In many cases, it is important to have location information associated with imagery. When position and pointing telemetry is provided by the imaging platform, it is trivial to compute this information. However, when this information, which includes GPS, is deficient, the missing location information must be extrapolated. Thus there becomes a need to extract location information from motion imagery in such a scenario.  Various techniques exist to compensate for lack of GPS data in an aerial image matching context, including using additional information from other sensors.  Our work focuses on how various machine learning techniques can be implemented and leveraged to perform image matching, or alignment, in a real-time. 

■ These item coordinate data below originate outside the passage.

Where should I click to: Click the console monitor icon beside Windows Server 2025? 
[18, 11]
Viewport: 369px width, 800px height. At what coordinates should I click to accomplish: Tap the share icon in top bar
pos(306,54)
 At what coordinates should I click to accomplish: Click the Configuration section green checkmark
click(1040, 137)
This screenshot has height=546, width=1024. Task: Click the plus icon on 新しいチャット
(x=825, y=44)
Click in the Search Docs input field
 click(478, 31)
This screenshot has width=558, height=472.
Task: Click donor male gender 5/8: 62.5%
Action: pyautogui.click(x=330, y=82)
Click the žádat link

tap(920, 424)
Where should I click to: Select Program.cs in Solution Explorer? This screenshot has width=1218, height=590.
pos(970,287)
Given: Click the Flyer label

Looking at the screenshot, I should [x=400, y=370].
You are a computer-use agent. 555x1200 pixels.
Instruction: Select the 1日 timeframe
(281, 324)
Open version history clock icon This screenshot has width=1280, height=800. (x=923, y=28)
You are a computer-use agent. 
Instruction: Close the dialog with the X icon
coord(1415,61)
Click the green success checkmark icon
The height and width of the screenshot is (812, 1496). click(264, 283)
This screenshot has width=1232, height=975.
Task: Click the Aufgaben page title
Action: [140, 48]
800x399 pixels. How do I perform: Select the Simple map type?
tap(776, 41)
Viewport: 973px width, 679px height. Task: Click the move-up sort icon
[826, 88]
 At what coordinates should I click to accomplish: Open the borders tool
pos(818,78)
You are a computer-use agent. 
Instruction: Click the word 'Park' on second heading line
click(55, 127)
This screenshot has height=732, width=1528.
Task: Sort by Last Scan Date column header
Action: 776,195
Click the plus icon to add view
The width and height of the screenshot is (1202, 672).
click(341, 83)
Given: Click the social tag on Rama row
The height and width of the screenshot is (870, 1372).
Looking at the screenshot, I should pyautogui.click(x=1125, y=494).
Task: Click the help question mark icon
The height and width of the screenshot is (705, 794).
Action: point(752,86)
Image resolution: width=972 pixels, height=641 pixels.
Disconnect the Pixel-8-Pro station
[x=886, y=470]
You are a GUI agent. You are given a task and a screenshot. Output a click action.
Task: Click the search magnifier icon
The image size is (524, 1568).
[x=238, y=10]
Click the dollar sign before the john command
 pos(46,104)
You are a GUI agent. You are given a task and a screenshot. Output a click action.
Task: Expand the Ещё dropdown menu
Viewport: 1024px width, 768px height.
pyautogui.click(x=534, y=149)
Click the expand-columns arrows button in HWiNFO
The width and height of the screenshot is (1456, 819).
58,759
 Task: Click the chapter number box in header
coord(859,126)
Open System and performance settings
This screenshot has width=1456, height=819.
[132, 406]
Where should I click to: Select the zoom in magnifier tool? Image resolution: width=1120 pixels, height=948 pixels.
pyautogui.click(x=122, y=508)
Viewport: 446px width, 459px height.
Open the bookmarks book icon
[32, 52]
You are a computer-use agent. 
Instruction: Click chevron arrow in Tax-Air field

Our investigations of feed-forward convolutional neural networks (to perform image alignment) has resulted in three approaches, called HNET, VWNET and MOFLNET.  HNET is based on literature, with a feed-forward convolutional neural network (CNN) that takes stacked grayscale images to produce a homography. VWNET is a modification of HNET that instead produces a coarse vector field describing the warping between two images. MOFLNET is another modification of HNET, essentially appending the CNN with a set of transposed convolutions that produce a stacked grayscale image pair representing the optical flow between the two input images, which has similarities to models in literature.

Figures and Images

Figure 1

Visualization of the HNET architecture, which is based on the model presented in (D. DeTone, et. al., CoRR,2016).

Figure 2

Example comparison image set to show that HNET performance is good on unseen and unrelated data.  Img1 is the reference image while img2 is the warped image.  The weighted average loss metric is shown below the result (upper left).  Values between 0.5 and 0.59 are good while values below 0.49 are very good.  We also visualize the alignment by taking the reference and warped images and overlaying them in a grid / checkerboard pattern so that alignment of features can be easily evaluated (second row).  The absolute difference is shown (bottom row).